Nets open Barclays with a bang

It may not have counted in the standings, but Brooklyn Nets coach Avery Johnson treated Monday night’s preseason game against the Washington Wizards -- his team’s first game at the $1 billion Barclays Center -- like it was Game 7 of the NBA Finals.

Johnson wanted to win -- even if it meant his starters were going to have to play extended minutes late in the fourth quarter of a meaningless contest.

“I thought it was important,” Johnson said after the Nets beat the Wizards, 98-88. “Our fans were terrific. When we get more people in the building it’s going to be crazy. We wanted the fans to go home feeling good about our team.”

Superstar point guard Deron Williams thought his night was over after the third quarter ended. Instead, he found himself back in the game with 3:28 left. And in the final minute, he was jawing with A.J. Price, telling the Wizards point guard, “This isn’t your house. It’s mine.”

“It was fine. Looking at the box score, Joe [Johnson] played 38 minutes,” Williams said laughing. “Coach wanted to win this one I guess, so that explains it.”

The Nets have never been known for winning. In their final three seasons in New Jersey, they went a combined 58-172.

That’s why owner Mikhail Prokhorov gave general manager Billy King a $330 million bankroll to overhaul the roster. And now that King has it, expectations are high. The culture has changed. Winning a championship has suddenly become an attainable goal.

That wasn’t the case when Johnson arrived.

“I know those of you who have been around the last two years that I’ve been here, I was trying to get really creative with some of my pregame and postgame speeches, you know that right?” Johnson said. “I started reading books so I could say something different, but it’s been all about a vision.
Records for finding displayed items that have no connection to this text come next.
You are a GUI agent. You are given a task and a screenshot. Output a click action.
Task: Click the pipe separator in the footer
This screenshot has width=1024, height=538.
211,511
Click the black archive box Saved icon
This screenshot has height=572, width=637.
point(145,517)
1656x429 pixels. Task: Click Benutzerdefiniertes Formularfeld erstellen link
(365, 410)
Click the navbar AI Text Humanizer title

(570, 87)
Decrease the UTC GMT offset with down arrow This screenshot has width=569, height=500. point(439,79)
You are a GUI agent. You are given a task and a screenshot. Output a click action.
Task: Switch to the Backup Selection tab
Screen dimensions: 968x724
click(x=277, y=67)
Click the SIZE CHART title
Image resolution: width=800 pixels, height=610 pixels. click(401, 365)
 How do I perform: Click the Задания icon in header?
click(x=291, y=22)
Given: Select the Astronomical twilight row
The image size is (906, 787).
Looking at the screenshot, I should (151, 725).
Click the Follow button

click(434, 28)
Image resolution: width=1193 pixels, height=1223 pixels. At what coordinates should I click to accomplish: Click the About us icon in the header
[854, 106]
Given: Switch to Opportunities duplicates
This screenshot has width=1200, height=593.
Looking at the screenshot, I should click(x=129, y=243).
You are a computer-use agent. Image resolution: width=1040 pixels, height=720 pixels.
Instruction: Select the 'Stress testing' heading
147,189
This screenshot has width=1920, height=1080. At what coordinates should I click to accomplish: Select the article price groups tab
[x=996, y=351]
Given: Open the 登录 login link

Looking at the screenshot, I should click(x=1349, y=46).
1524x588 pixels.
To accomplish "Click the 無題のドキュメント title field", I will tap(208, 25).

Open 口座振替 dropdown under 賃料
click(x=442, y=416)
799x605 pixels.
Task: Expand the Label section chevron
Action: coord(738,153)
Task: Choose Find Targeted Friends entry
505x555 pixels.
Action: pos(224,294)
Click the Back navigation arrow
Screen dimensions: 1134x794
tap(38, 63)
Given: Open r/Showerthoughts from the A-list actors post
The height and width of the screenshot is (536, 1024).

Billy and I had a lot of long nights dreaming about what we thought our roster could look like, but what we’re really trying to do is build a team.”

It took several months to do that.

But finally, at 7:41 p.m., in front of 14,219 fans, basketball tipped off in Brooklyn.

“We’ve wanted to play in this building for a long time,” said Williams, who signed a five-year, $98 million contract to remain with the Nets rather than leave for his hometown Dallas Mavericks. “It was fun. I thought the atmosphere was great.

“I think it’s a great arena. The focus is all on the court. It’s like the Staples Center where the lights are off [in the stands]. The shooting background is great. I love our floor. I think it’s one of a kind.”

For much of the night, like the team on the court, the fans seemed to be in preseason mode. Then, with 2:30 remaining in the third quarter, the first “Let’s Go Brooklyn!” chant began.

And with outcome no longer in doubt, Williams heard the chant he had be longing for, the same one he heard in Atlantic City against the Philadelphia 76ers on Saturday night: “Brook-lyn! Brook-lyn!”

“It’s great, man,” Williams said. “Like I said, I think this atmosphere is going to be great come Nov. 1 [against the New York Knicks], and hopefully for the rest of the season -- especially if we’re taking care of business at home like we hope to be. We hope to have a great crowd that’s going to provide us with a great home-court advantage.”

That’s something they never had in East Rutherford or Newark.

“The PA announcer didn’t even need to tell the fans to stand up [during pregame intros],” Avery Johnson said. “It’s nice to hear that ‘Brooklyn’ chant throughout the arena.”

“It’s not even a comparison,” said Joe Johnson, who showed his versatility and carried the second unit to victory in the final quarter. “It’s great. Everybody’s excited. The anticipation is high, and these fans, they want to win.”

Joe Johnson didn’t mind playing 38 minutes. To him, it was all worth it -- even if no one remembers the outcome a month from now.

“Certain things you don’t have to say, they’re just kind of understood,” Johnson said. “This is our first game in this building. You don’t want to take an ‘L’ regardless.”